ただし、子どもたちは療育施設にいる時間よりも保護者といる時間の方が長いわけです。その長い時間で良い働きかけができないと、子どもだけでなく保護者も苦しくなってしまう。その苦しみを少しでも解決するために、資格をご用意しています。
ペアレント・トレーニング時の注意点は?
ここまで紹介してきた通り、ペアレント・トレーニングとは○○式を使わなくても、家庭で保護者が子どもに対して療育を行えばそれはペアレント・トレーニングと言えます。その上での注意点を最後にご紹介します。

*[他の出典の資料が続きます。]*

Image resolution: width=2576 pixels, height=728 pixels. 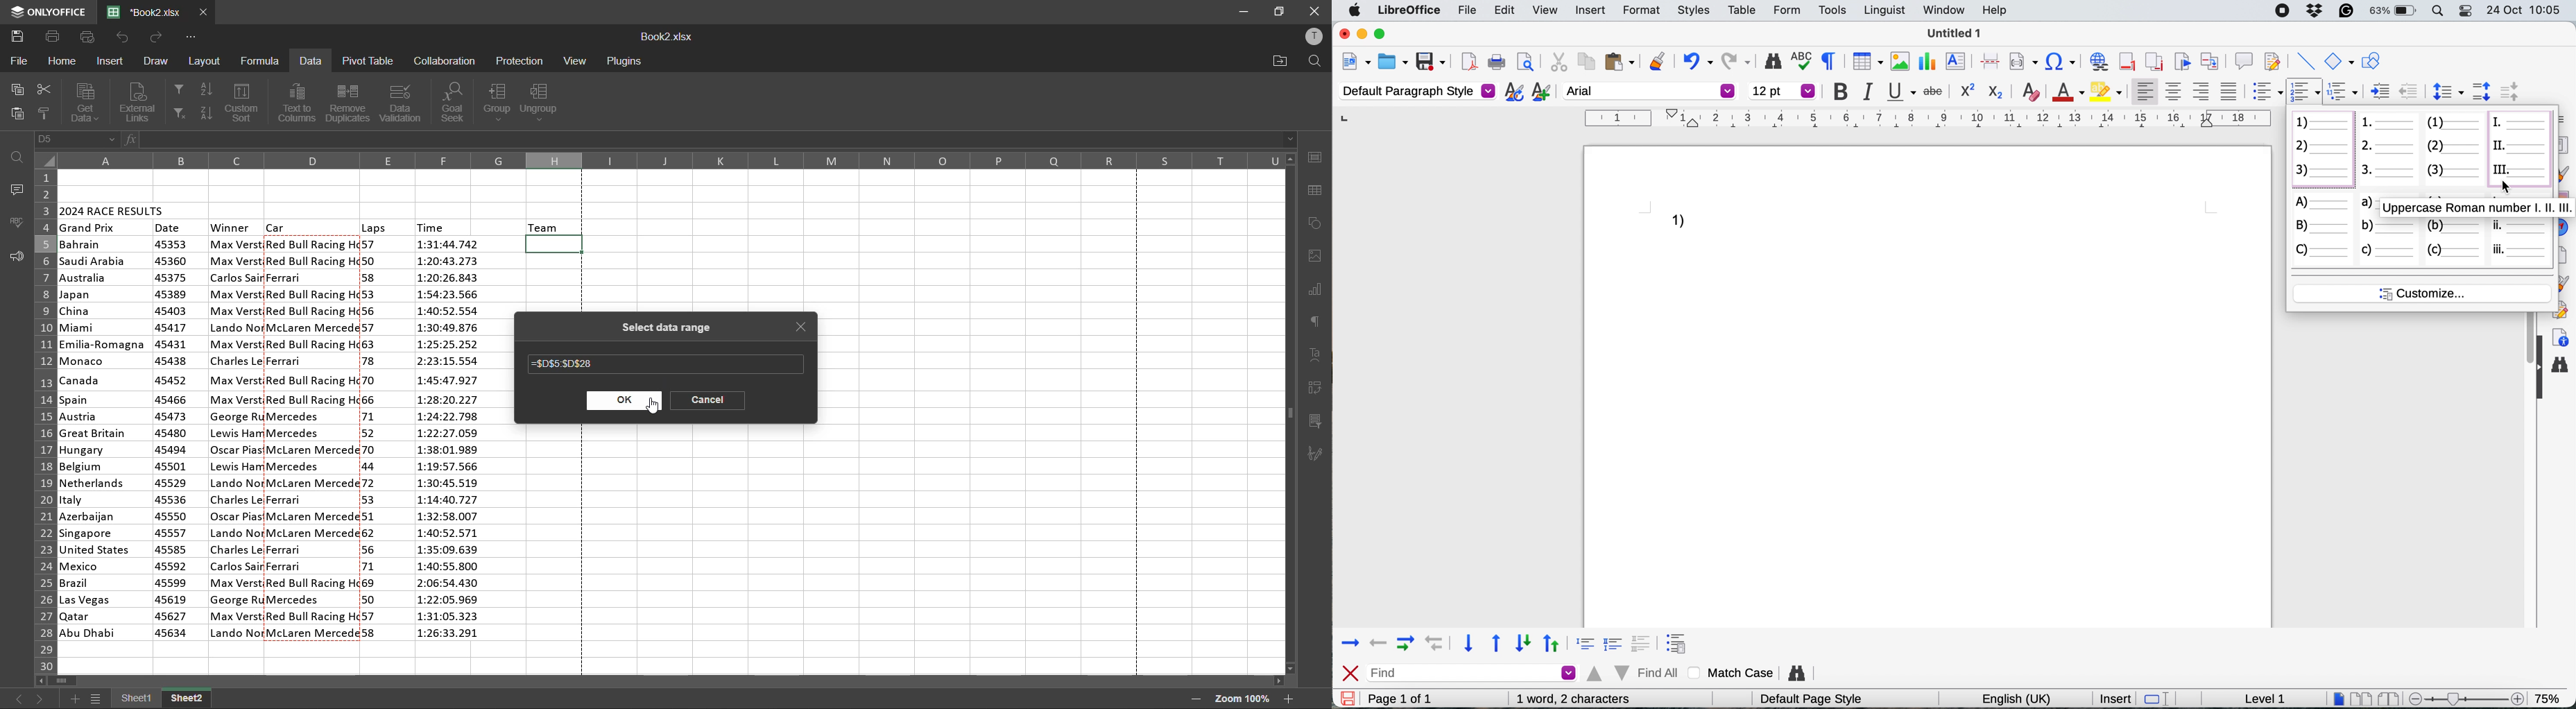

注意点とは「基礎知識なくやるべきではない」という事です。ここでいう基礎知識というのは、発達障害や子ども心理のことです。そういった知識がないのに、さまざまな場面を想定したトレーニングばかりやっていてもあまり効果的ではないでしょう。
もしかしたら逆効果になる可能性もあり注意が必要です。ペアレント・トレーニングを行う時には、子どもの自己肯定感を高めながら実施する必要があります。しかし、保護者であるからこそ子供にたいして感情的になってしまうケースも多いと思います。「何度言ったらできるの!?」「前回も同じことやったよね?」「お母さん(お父さん)はこんなに頑張っているのに、なんであなたはやる気にならないの?」というような言葉です。このように感情が出ることを否定はしません。しかし、子どもの自己肯定感が低下するようなことに繋がるのであればやらないほうが良いでしょう。
そのため、支援者としてどういう言葉がけをするべきか、自分が相手にどういう印象を与えているのかなどを理解しておく必要があると思うのです。それが私がここでいう「基礎知識」です。結果的に児童発達支援士の基礎からやるべきですよ。といっているような形になりましたが、営業云々抜きにして本当にそう考えています。
【まとめ】児童発達支援士はペアレント・トレーニングと言えるのか?
以上で今回のペアレント・トレーニングに対する解説は終わりとなります。
結論としては、当協会の資格はペアレント・トレーニングの目的に合致している。となります。「○○式」のペアレント・トレーニングをご希望の方はいろいろ調べてみましょう。そのうえで、納得できる講座や教室をお選びくださいね。
最後までご覧頂きありがとうございます。